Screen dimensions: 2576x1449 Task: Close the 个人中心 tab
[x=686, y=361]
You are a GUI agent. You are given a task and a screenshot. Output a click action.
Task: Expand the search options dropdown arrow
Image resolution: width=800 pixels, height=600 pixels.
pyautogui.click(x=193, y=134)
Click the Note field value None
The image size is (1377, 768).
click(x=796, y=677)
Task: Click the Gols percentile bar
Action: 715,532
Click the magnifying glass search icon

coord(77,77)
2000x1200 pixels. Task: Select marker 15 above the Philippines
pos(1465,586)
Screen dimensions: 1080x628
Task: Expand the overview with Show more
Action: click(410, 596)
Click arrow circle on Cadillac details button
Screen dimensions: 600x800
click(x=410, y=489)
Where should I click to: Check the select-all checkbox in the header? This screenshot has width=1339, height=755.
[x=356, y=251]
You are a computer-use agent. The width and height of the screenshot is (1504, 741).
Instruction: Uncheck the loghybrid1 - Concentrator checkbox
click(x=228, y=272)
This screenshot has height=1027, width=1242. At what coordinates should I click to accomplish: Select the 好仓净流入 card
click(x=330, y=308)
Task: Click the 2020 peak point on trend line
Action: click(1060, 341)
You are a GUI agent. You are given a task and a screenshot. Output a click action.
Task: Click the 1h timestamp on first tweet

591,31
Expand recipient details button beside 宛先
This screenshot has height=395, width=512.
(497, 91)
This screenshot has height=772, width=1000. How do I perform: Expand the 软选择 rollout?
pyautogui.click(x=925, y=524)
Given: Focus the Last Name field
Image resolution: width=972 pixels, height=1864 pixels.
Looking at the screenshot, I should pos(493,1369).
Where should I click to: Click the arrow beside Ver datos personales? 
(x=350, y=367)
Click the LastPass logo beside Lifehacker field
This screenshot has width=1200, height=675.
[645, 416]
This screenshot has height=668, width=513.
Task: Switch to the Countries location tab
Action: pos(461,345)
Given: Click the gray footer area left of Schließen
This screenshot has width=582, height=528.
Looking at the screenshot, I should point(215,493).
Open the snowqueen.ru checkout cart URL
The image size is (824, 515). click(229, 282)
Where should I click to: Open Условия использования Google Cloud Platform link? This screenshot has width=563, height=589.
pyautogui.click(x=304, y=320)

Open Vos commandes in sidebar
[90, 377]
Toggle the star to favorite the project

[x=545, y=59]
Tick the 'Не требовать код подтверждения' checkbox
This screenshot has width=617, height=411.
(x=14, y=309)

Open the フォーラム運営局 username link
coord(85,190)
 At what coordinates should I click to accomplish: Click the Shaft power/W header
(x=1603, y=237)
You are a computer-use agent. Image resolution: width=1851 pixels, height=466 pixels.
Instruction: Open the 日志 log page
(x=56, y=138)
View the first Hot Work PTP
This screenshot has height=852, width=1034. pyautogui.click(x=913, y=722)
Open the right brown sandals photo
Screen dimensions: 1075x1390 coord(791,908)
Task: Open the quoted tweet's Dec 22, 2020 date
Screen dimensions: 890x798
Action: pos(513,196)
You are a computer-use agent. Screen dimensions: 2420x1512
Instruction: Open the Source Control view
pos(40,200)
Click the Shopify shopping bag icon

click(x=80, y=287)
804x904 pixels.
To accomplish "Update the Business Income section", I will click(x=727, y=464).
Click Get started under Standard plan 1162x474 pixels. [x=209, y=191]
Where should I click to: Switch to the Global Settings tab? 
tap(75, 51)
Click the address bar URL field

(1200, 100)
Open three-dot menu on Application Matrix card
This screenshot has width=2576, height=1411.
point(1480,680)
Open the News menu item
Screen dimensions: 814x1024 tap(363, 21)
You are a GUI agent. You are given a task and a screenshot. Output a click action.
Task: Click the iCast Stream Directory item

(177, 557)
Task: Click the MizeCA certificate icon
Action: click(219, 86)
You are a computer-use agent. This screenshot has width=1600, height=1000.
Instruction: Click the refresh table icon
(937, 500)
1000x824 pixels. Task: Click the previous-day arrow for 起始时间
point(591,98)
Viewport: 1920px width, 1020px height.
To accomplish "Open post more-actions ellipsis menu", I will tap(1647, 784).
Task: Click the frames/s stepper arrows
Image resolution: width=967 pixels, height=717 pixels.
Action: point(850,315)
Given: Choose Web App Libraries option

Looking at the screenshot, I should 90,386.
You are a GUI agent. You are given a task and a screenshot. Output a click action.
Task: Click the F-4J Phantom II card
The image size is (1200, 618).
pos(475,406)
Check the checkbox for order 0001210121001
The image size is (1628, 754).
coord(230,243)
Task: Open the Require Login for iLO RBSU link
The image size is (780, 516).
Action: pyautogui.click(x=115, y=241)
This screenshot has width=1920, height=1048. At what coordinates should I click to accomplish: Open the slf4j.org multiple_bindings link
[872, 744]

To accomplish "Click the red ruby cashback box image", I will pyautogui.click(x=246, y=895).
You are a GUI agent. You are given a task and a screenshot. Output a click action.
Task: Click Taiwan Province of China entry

*Written instruction*
Please give the listing lines between the line holding "At what coordinates should I click to accomplish: Click" and the line holding "Screen dimensions: 814x1024 tap(363, 21)", inclusive, as a JSON list of strings with one string per line and blank lines omitted.

*Task solution*
[
  " At what coordinates should I click to accomplish: Click the Shaft power/W header",
  "(x=1603, y=237)",
  "You are a computer-use agent. Image resolution: width=1851 pixels, height=466 pixels.",
  "Instruction: Open the 日志 log page",
  "(x=56, y=138)",
  "View the first Hot Work PTP",
  "This screenshot has height=852, width=1034. pyautogui.click(x=913, y=722)",
  "Open the right brown sandals photo",
  "Screen dimensions: 1075x1390 coord(791,908)",
  "Task: Open the quoted tweet's Dec 22, 2020 date",
  "Screen dimensions: 890x798",
  "Action: pos(513,196)",
  "You are a computer-use agent. Screen dimensions: 2420x1512",
  "Instruction: Open the Source Control view",
  "pos(40,200)",
  "Click the Shopify shopping bag icon",
  "click(x=80, y=287)",
  "804x904 pixels.",
  "To accomplish \"Update the Business Income section\", I will click(x=727, y=464).",
  "Click Get started under Standard plan 1162x474 pixels. [x=209, y=191]",
  "Where should I click to: Switch to the Global Settings tab? ",
  "tap(75, 51)",
  "Click the address bar URL field",
  "(1200, 100)",
  "Open three-dot menu on Application Matrix card",
  "This screenshot has width=2576, height=1411.",
  "point(1480,680)",
  "Open the News menu item",
  "Screen dimensions: 814x1024 tap(363, 21)"
]